Exercise brief – Filter the entries and keep only the lines where the string "computer" appears.

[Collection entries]
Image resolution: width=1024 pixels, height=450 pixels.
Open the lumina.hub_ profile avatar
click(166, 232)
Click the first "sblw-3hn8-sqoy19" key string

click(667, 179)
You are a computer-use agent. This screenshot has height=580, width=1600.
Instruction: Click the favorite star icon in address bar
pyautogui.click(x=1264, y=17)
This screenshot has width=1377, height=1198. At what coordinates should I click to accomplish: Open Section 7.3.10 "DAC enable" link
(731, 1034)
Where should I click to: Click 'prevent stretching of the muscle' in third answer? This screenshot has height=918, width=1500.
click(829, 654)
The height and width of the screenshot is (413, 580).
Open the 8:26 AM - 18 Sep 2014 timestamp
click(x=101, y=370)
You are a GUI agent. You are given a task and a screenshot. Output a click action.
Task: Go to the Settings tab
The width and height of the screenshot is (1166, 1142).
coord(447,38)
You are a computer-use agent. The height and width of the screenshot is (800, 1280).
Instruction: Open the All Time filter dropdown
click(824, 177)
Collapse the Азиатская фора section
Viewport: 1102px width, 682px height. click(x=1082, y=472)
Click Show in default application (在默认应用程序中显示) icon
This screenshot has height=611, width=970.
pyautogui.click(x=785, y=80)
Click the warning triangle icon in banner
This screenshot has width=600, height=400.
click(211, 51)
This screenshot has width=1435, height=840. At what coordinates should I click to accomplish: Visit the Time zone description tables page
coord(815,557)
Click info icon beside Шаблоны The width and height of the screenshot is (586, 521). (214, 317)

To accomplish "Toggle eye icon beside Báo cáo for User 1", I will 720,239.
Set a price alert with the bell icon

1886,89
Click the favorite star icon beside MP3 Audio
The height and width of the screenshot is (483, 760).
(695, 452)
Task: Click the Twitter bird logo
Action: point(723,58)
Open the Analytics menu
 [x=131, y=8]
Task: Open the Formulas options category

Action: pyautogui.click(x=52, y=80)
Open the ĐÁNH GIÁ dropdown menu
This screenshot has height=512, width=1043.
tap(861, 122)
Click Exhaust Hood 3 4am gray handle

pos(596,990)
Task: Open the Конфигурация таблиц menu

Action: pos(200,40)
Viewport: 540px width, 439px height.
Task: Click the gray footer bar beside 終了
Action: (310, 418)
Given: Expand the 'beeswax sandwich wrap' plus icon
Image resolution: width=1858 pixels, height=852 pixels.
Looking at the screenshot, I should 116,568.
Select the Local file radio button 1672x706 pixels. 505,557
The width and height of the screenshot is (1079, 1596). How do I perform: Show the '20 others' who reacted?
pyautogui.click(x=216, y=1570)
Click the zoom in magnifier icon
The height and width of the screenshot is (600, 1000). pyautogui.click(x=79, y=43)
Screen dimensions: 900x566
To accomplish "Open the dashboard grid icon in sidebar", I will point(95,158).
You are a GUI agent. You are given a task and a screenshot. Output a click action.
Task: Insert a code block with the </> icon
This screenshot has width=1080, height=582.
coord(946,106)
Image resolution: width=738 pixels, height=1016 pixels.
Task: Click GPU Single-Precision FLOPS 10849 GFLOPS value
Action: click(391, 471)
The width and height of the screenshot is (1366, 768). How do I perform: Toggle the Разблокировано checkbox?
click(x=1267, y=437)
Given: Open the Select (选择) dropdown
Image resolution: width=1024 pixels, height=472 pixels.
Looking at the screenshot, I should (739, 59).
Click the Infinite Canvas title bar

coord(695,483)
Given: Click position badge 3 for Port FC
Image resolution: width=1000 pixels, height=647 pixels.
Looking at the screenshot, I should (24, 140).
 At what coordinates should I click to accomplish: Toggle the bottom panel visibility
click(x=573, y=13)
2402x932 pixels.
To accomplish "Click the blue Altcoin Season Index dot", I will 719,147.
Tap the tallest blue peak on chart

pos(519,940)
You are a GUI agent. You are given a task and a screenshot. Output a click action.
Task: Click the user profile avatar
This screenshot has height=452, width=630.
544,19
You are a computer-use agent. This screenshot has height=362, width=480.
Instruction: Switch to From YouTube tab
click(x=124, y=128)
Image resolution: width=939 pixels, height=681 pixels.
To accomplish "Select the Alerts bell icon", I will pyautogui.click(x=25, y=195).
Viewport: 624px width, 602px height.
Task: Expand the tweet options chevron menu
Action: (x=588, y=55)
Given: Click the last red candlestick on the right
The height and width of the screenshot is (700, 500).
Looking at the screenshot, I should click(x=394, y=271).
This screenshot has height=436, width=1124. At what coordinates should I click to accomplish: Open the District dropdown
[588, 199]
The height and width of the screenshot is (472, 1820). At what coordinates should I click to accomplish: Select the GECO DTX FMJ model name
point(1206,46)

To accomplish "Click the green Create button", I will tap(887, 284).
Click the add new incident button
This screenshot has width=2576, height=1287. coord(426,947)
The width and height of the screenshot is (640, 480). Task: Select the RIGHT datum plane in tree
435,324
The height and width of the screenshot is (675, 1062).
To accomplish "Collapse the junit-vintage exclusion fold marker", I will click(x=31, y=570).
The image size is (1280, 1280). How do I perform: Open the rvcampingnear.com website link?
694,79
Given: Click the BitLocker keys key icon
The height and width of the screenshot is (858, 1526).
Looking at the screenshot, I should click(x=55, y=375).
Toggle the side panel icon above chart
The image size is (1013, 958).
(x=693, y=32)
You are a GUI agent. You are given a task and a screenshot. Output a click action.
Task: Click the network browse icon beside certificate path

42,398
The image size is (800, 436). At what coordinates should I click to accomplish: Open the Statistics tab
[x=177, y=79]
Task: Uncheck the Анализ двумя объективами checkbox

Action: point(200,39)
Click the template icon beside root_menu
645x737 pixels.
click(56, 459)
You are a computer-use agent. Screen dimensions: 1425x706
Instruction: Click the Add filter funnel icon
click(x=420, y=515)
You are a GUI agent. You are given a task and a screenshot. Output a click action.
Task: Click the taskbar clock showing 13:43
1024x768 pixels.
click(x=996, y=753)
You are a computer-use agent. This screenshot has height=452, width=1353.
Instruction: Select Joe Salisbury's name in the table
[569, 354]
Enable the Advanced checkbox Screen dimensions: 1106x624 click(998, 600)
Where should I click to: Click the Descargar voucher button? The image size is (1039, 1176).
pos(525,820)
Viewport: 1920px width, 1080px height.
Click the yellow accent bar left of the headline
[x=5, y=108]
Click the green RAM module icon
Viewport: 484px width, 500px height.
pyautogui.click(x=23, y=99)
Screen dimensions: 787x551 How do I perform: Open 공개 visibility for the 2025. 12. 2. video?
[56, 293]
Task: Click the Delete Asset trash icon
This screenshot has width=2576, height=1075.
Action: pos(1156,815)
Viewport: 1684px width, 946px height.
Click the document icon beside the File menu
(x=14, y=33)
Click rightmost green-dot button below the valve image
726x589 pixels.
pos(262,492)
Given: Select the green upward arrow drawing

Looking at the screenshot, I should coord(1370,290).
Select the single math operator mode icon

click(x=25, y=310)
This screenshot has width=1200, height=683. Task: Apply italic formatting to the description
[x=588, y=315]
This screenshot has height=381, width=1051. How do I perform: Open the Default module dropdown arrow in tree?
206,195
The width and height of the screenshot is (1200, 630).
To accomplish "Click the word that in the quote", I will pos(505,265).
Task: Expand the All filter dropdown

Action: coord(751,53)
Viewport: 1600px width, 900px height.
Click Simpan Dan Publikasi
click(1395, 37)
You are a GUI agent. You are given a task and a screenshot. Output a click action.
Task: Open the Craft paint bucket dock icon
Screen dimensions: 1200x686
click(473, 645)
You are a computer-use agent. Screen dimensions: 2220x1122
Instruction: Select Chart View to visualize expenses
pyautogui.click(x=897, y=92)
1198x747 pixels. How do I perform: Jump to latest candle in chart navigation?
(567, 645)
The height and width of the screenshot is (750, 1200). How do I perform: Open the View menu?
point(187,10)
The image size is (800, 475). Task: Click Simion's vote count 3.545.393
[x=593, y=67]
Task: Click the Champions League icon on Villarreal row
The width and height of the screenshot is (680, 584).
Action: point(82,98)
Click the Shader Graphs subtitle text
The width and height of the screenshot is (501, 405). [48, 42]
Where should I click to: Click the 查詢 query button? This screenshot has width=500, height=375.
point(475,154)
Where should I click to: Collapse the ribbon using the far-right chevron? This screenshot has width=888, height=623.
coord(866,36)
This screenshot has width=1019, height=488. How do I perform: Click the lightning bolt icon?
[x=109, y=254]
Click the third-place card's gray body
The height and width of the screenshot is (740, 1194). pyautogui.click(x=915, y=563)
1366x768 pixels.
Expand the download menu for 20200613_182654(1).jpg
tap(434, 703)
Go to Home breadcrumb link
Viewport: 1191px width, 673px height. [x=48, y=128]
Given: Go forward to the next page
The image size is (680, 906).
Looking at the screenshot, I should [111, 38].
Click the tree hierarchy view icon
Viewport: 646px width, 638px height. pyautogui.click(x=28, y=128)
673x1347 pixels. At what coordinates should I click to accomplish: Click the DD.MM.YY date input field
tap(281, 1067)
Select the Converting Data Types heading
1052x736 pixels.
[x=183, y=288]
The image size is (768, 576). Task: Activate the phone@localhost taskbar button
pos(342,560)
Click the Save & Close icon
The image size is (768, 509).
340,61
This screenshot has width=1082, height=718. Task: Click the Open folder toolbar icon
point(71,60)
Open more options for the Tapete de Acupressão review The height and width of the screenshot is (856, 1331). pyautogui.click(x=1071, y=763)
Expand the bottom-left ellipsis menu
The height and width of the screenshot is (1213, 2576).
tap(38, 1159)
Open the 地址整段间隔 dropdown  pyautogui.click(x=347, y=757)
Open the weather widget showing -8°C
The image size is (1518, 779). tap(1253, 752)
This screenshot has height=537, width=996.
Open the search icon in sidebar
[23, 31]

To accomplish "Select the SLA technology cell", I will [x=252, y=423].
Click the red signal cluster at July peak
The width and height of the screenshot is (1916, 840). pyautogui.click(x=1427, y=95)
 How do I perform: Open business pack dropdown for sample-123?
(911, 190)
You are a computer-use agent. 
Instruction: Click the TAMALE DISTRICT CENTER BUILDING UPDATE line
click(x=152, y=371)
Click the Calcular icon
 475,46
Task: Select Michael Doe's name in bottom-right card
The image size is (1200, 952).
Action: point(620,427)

Written response –
You are a computer-use agent. This screenshot has height=580, width=1600.
You are a computer-use agent. The height and width of the screenshot is (800, 1280).
You are a computer-use agent. This screenshot has height=362, width=480.
You are a computer-use agent. Screen dimensions: 1425x706
You are a computer-use agent. This screenshot has height=452, width=1353.
You are a computer-use agent. Screen dimensions: 2220x1122
You are a computer-use agent. 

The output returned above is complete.